Summer research explores marine animals in Caribbean Sea
Professor Craig Tepper’s lab is filled with questions about what’s happening far from Mount Vernon, Iowa—in the Caribbean Sea.
“My lab is interested in how warming ocean temperatures affect coral reefs,” Tepper said. “We are interested in a particular type of coral; we work with fire coral.”
The coral samples come from two locations within the Caribbean Sea—Belize and the Bahamas. What they are exploring in the coral, however, is too tiny to see.
“In particular, we are looking at a symbiont, a little photosynthetic protist, that lives within coral cells and provides physiological advantages to the coral and allows them to survive increased temperatures,” Tepper said.
Amanda Leimbach ’18 is working with Tepper on the coral samples.
“I think it’s really cool how you can take something so simple, like coral, and find something so complex in it.”
Mary Tamo ’19 and Libby Anderson ’18 are on an underwater exploration of a different sort. They’re examining snails found near the shore of the Caribbean.

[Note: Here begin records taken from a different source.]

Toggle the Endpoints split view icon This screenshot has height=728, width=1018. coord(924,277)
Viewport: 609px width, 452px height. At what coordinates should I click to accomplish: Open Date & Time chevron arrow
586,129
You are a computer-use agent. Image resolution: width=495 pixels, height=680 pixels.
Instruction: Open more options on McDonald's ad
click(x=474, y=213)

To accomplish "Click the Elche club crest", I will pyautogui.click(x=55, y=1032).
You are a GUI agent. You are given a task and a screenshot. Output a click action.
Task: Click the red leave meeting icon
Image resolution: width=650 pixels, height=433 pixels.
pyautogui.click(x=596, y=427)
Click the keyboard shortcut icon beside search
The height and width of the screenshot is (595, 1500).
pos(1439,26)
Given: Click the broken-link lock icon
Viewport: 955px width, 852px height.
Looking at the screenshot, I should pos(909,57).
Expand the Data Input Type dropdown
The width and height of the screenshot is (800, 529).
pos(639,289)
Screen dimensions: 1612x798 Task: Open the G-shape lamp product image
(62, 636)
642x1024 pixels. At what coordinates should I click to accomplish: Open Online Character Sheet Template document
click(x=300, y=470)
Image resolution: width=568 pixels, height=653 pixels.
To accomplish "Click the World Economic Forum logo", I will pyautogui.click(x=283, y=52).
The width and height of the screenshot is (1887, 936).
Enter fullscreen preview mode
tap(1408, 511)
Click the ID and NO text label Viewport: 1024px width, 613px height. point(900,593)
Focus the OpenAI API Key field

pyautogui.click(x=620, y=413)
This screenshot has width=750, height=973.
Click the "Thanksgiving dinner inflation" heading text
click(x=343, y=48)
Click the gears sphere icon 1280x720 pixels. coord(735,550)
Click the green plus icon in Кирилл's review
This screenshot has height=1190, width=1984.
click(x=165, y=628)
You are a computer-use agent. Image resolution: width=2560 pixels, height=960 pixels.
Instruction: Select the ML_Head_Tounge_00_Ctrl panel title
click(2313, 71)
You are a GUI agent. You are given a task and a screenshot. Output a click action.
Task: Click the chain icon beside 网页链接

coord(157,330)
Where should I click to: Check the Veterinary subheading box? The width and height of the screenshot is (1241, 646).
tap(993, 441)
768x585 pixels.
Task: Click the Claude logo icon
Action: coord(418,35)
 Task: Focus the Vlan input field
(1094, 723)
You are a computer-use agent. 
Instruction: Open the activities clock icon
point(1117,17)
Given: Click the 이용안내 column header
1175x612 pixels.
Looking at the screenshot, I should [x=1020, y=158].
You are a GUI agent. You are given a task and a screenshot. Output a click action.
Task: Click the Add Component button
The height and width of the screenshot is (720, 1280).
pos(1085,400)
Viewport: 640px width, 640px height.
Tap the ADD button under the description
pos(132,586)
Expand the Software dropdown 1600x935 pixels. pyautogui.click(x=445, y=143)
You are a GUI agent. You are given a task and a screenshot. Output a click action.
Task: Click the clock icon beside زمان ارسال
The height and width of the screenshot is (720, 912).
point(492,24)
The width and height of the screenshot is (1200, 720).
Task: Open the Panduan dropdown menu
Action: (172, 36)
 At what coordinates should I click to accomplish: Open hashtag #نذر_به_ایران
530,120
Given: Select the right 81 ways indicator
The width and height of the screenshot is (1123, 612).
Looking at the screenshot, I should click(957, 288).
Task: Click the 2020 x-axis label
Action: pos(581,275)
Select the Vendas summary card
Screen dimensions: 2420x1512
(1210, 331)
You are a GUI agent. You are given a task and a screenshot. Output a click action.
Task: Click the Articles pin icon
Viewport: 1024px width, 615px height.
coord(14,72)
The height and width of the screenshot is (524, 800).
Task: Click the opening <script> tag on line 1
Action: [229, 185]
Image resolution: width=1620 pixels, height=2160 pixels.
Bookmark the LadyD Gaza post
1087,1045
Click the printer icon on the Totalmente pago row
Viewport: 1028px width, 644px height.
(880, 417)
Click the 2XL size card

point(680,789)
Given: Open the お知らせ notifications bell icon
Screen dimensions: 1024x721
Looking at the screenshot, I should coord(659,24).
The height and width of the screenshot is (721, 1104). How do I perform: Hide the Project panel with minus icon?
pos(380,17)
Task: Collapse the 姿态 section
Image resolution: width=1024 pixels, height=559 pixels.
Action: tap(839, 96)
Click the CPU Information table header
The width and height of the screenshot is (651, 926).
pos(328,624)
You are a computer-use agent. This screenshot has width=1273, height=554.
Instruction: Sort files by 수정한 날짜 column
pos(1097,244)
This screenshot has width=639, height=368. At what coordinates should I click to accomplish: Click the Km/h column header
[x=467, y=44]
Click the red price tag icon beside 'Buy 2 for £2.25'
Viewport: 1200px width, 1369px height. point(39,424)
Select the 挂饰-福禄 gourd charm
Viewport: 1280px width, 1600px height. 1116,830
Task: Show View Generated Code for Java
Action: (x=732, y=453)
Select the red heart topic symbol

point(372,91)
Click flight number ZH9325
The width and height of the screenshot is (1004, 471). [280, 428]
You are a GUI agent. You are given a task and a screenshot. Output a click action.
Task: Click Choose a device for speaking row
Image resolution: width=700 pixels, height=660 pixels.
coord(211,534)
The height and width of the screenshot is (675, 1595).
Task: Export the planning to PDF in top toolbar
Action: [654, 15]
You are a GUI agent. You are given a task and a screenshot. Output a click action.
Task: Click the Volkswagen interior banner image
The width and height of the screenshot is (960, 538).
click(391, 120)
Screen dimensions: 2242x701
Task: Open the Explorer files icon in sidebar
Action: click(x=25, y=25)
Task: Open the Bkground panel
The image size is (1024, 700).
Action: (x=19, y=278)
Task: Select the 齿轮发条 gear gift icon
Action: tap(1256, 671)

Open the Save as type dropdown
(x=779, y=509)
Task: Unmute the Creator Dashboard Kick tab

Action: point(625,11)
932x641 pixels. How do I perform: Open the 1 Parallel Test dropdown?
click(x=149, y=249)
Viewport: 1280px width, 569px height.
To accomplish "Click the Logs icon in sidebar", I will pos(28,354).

“We have successfully isolated the RNA and we have successfully synthesized cDNA. Our ultimate goal, for at least the snail project, is to find out whether or not if there are symbiodinium present in the snails.”
The symbiodinium are single-cellular organisms that live within marine invertebrates and depend on the sun to survive. So, you wouldn’t expect to find them in a shelled animal, but there’s evidence they might exist there.